Oltre il Credere e il Non Credere
di Paolo D’Arpini
Il saggio non vede differenza tra materia e spirito. Egli “conosce” che la coscienza e l’esistenza sono inscindibili nell’assoluta unità.
Il linguaggio non è solo semantica. Eppure c’è già all’interno della mente un “seme” che consente la comprensione di concetti sottili, che non hanno corrispondenza nel mondo materiale. Ad esempio, quando un bambino apprende a parlare ed a scrivere, non segue solo esempi concreti: tavolo, cibo, cane, etc. Vi sono pure i concetti e sentimenti che vengono “riconosciuti” intuitivamente, per una sorta di ammissione interna che va aldilà dell’esempio. In questo caso, si presuppone che vi sia già una pre-conoscenza innata di tali concetti, il linguaggio, insomma, non è altro che descrizione di un qualcosa che abbiamo già dentro. La stessa cosa si può dire della conoscenza di vita.

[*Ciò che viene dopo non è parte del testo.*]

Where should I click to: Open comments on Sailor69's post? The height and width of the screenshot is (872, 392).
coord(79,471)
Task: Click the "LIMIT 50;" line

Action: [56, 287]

La vita nasce dall’inorganico, ma se non fosse già presente nella materia in forma germinale, come potrebbe sorgere e trasformarsi in intelligenza e coscienza? Da ciò se ne deduce che la coscienza e l’intelligenza sono come una “fragranza” della materia e quindi non vi è reale separazione. La differenza è solo nella fase…
La vita è un’espressione manifestativa della materia. Partendo da questa considerazione generale, osserviamo che la spinta evolutiva di questa intelligenza/vita si evolve attraverso stati diversi di consapevolezza. Nelle forme pensiero esistono gradi descrittivi della maturità assunta da questa intelligenza. Tralasciamo per il momento gli aspetti più vicini all’animalità, all’istinto, e prendiamo in considerazione solo gli aspetti “filosofici” del pensiero umano. Osserviamo che sia in occidente che in oriente vengono descritti gli aspetti separativi e unificativi del processo mentale (solve et coagula).

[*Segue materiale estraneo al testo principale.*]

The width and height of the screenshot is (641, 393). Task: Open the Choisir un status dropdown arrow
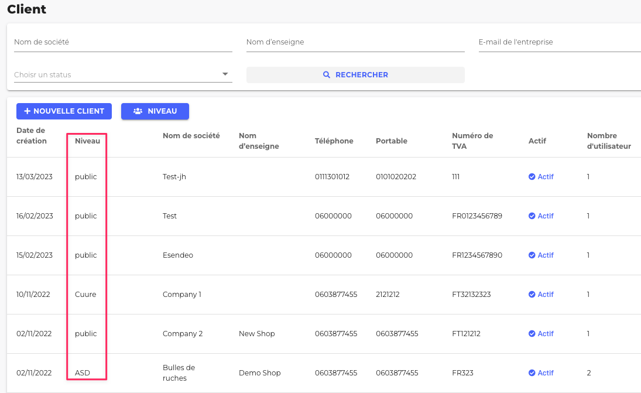[225, 74]
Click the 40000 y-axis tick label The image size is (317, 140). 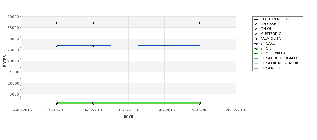pos(13,17)
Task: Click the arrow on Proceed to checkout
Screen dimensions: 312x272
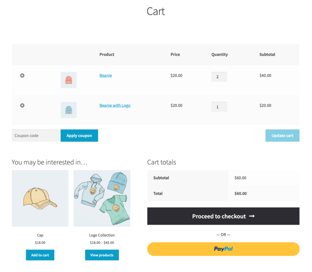Action: 252,216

In Grecia come in India si è parlato di pensiero duale e pensiero non-duale. Nel pensiero duale (dvaita) viene inserita ogni forma cristallizzata separativa, come il teismo e l’ateismo. Queste due categorie infatti sono viste come sfaccettature della stessa conformazione separativa. Il teista è colui che crede in un dio separato da sé, lo immagina in veste di essere superiore e dotato di immensi poteri e vede se stesso come creatura alla sua mercé. Il teista crede che la sua propria esistenza sia consequenziale e secondaria al dio.

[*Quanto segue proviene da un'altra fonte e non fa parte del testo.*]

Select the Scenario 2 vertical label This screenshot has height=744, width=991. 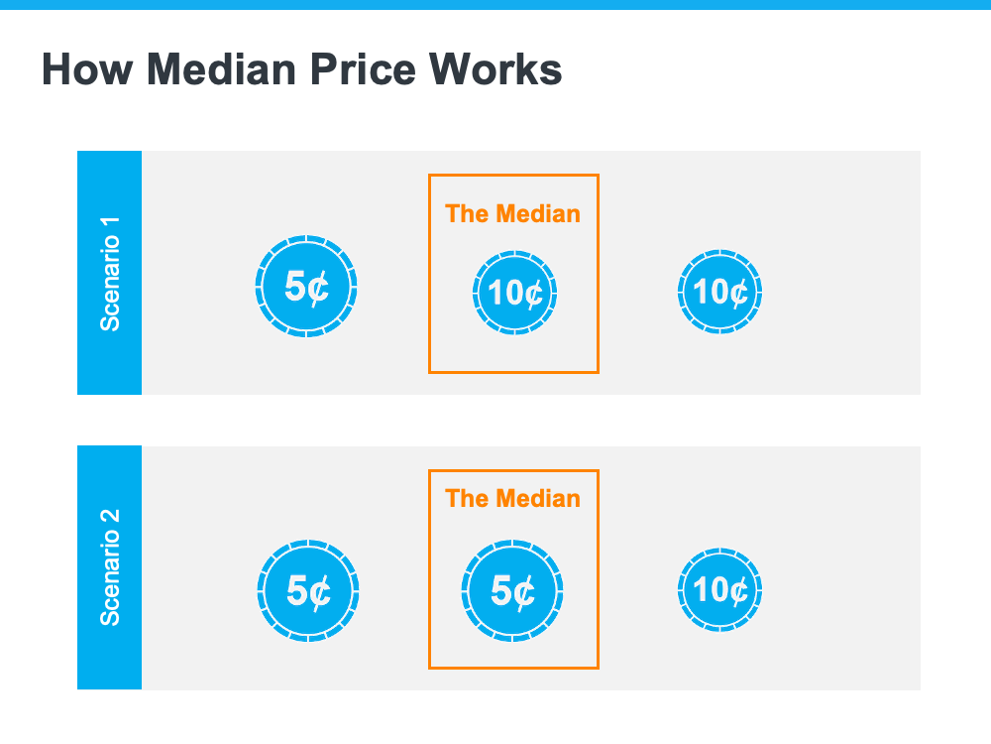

L’ateo parimenti, crede di non credere, ovvero nega ogni sostanza all’ipotetico dio, basando il suo credo sul relativismo materialista. Il teista e l’ateo sono arroganti affermativi della propria “verità” (presunta od immaginata). Ovviamente, entrambe queste fedi si basano sulla piccolezza e separatezza dell’io ed abbisognano di uno sforzo continuo e costante per affermare o negare, un tentativo frustrante che comunque non prende in considerazione l’agente primo, l’io, se non in forma passiva e marginale.
Questo modo di pensare duale, è lo stesso sia per il religioso che per l’ateo materialista, che crede in causa-effetto o nella fortuità del caso. È un percorso puramente speculativo, basato comunque sul credere, sul ritenersi piccoli elementi separati di un qualcosa che magari pian piano la scienza (o la religione) corroborerà. Ma sappiamo che l’orizzonte è sempre più avanti… mai raggiungibile, insomma siamo persi nel nulla…. Nel vuoto.
La fase successiva dell’auto-conoscenza si definisce non-duale (advaita), in questo caso si inizia a tener conto del soggetto, della coscienza attraverso la quale ogni percezione e sentimento sono possibili, si riconosce nella consapevolezza la matrice della propria esistenza. In questa categoria si pongono l’agnostico e lo gnostico.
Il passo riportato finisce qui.